真剣な表情で練習に取り組む鳴門教育大のライフセービング部のメンバー=徳島市川内町の小松海岸

 鳴門教育大に4月、水辺の救助活動を目的としたサークル「ライフセービング部」ができた。同様の部活動やサークルは四国の大学で初めて。メンバーは今後、ライフセーバーの資格取得を目指し、夏場の海の安全を守る。

 ライフセーバーの資格を持ち、「徳島ライフセービングクラブ」のメンバーとして救助活動などに参加する金森優太さん(24)=鳴門市鳴門町高島、同大大学院2年=が部長を務める。部員は大学院生4人、大学生1人の計5人(男3人、女2人)。

 県内で唯一のライフセーバーの団体である「徳島ライフセービングクラブ」には、約30人が登録しているが、ほとんどが社会人で、監視・救助活動を行う際になかなか人数が集まらない。
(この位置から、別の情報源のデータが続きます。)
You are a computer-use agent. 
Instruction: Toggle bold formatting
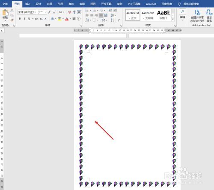point(20,19)
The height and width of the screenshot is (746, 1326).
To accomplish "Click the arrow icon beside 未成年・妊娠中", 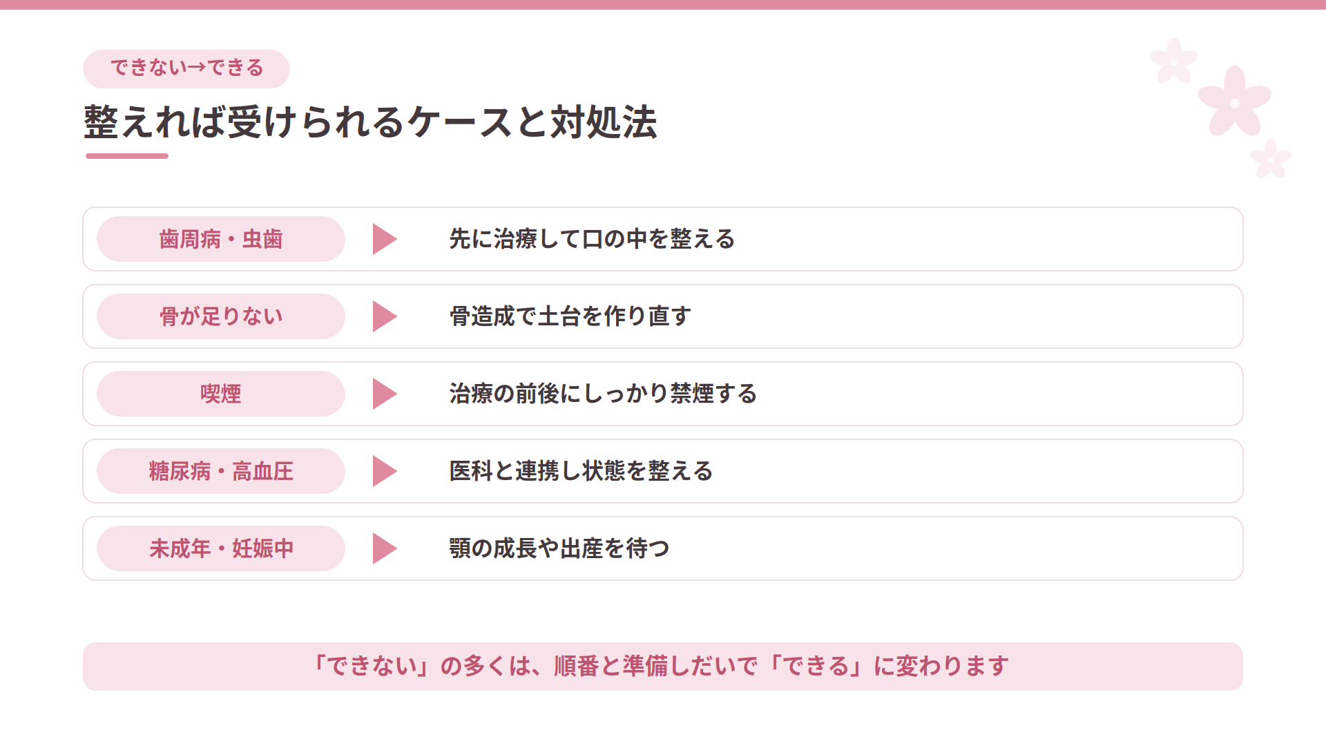I will 385,548.
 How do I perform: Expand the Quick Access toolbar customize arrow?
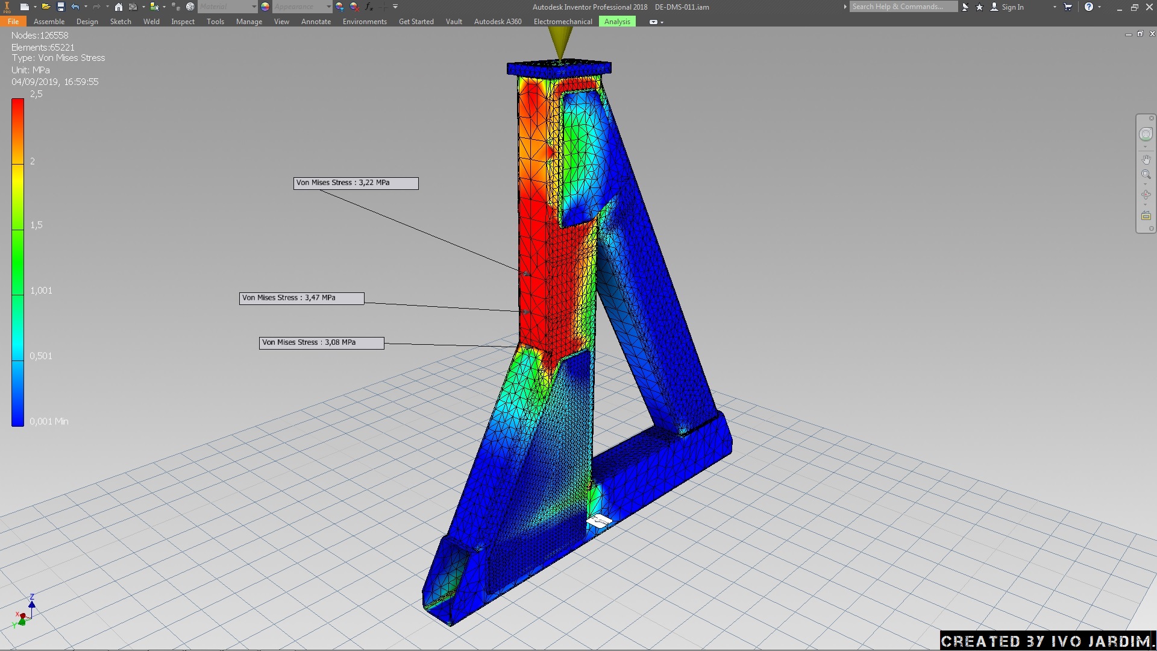[x=395, y=7]
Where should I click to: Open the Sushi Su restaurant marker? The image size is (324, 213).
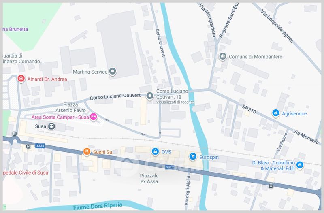point(87,151)
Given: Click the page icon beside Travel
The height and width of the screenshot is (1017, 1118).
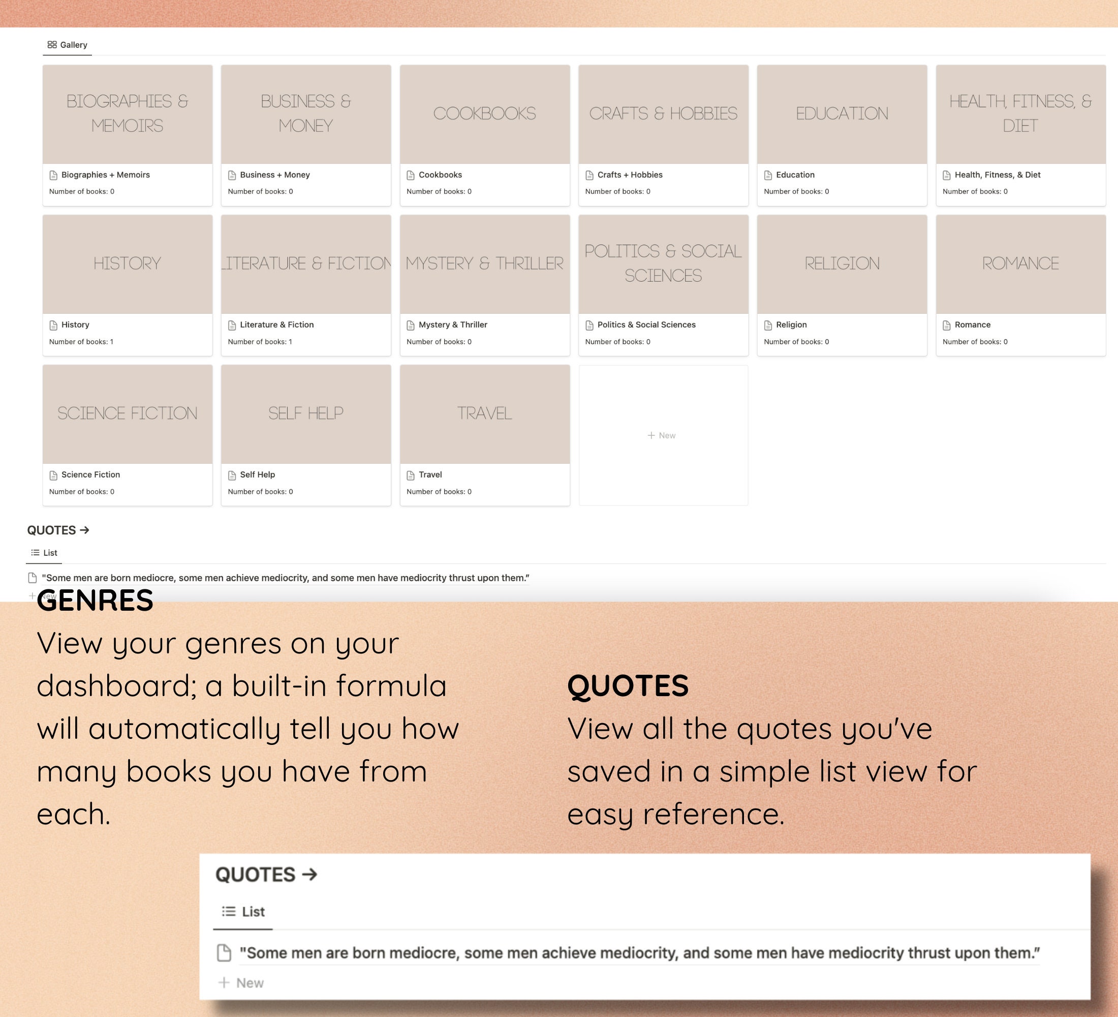Looking at the screenshot, I should (x=411, y=474).
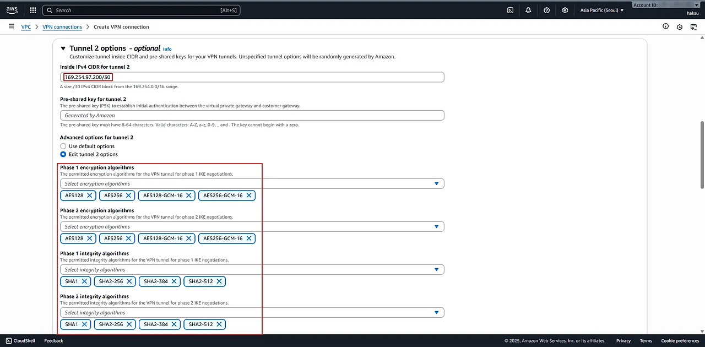
Task: Launch CloudShell from the top bar icon
Action: point(511,10)
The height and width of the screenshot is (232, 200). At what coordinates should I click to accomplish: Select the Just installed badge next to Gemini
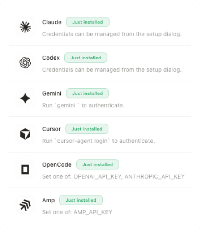tap(87, 93)
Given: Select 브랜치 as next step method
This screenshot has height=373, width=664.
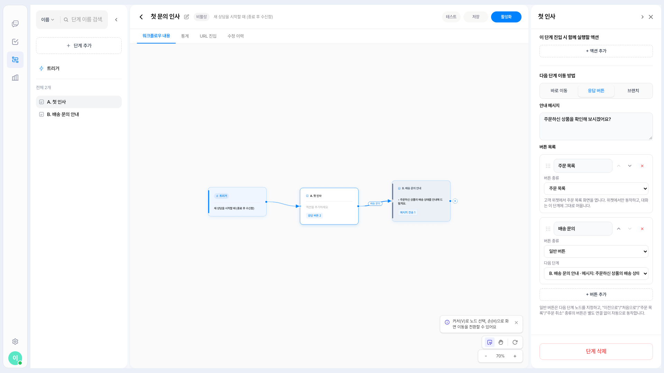Looking at the screenshot, I should click(633, 91).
代表の源純夏さん(37)が、学生の力を借りたいと金森さんに協力を依頼した。

 金森さんと賛同した4年の高山あかねさん(21)=同市鳴門町高島=と大学院2年の関口繭華さん(23)=同=との3人で立ち上げ、その後、2人が加わった。

 練習は週1回、徳島市川内町の小松海岸で行っている。源さんの指導の下、救助用ボードやチューブを用いた救助法を学んでいる。水泳歴15年の高山さんは「波があり、天候も変化する中で人を救助するのは予想以上に大変」と話す。

 金森部長は「いざというときに、人命救助に動ける人が増えるよう、活動していきたい」と抱負を語った。